Leading House Asia’s funding instrument provided a unique platform for the establishment of initial contacts between the Swiss and Japanese partners. The “Innovation Partnership Grant” enables us to prepare a solid basis for a long-term project through the exchange of Swiss and Japanese technology know-how at excellent levels and the preparation of joint proposals for submission to innovation-related funding agents, including the European Space Agency (ESA) grants. In the modern space era, problems associated with space debris have become more serious as space development has become more active. Furthermore, because collisions among existing debris generate new items of debris, the volume of space debris is projected to increase exponentially, even if no new satellites are launched. If these fragments collide with other active satellites or space infrastructures, serious problems will arise. Thus, the management of spacecraft activity in orbit is difficult without debris surveillance. Consequently, satellites for debris removal must be developed immediately. Owing to such a critical situation, not only the governmental public approaches but also commercial private approaches have emerged. An imperative function of a debris-removal satellite is to autonomously recognise and approach the target debris by sensing its distance and movement.

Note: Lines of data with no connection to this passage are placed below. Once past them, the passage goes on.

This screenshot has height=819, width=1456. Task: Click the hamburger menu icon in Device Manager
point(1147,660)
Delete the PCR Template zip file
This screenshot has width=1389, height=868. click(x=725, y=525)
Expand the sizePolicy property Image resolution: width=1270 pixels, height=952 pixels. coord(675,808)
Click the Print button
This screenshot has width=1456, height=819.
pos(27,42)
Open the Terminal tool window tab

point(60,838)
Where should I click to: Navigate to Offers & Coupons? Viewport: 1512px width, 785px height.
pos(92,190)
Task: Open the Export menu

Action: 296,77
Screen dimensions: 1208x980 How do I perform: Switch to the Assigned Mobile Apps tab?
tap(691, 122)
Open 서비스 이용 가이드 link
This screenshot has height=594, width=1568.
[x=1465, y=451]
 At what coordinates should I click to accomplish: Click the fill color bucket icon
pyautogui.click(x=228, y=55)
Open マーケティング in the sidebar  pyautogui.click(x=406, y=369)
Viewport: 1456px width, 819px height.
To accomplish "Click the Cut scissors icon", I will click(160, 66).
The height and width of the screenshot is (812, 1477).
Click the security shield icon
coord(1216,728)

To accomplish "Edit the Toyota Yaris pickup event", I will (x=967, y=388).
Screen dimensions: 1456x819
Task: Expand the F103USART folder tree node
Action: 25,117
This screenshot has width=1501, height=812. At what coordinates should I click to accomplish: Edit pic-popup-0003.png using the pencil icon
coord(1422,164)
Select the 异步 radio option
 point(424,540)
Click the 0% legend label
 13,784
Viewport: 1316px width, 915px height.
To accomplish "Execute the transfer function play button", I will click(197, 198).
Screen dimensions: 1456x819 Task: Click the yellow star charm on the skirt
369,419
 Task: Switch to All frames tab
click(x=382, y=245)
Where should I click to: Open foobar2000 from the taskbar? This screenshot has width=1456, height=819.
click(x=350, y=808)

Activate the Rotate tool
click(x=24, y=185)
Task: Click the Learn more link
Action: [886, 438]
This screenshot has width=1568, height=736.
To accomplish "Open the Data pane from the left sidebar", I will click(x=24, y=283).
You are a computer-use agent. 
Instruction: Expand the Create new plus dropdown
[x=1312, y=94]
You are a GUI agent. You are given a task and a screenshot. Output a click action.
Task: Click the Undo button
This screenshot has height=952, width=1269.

In the frame of “Innovation Partnership Grants 2020”, the Swiss and Japanese teams succeeded in establishing a fundamental research collaboration addressing one of the most challenging issues upfront, the future of sustainable space exploration, namely space debris peril. This grant allowed the establishment of initial contacts between the Swiss and Japanese partners, which yielded two technical workshops for the exchange of information in preparation for larger projects. The first workshop was focused on the “Selection of COTS FPGA for Space Application”; while the full development of AI algorithms for visual guidance camera system and their implementation on the selected COTS FPGA is taking place in Switzerland, we are learning from our Japanese partner’s experiences in diverse Active Debris Removal (ADR) missions, including the most recent one, ELSA-d of Astroscale, where Nikon provided a tracking camera. The second workshop was oriented on AI- and ML-algorithmic requirements for target recognition and debris tracking, whereas the first workshop was more focused on the choice of COTS.
Despite the problems caused by the COVID crisis, especially in the context of a project focused on exchange, the overall experience was very positive. This was mainly due to the fact that the technical competencies in the team were very complementary but nevertheless synergetically very well united as a whole. All project partners gave a clear signal for further intensive cooperation, which was already initiated in the form of additional project applications.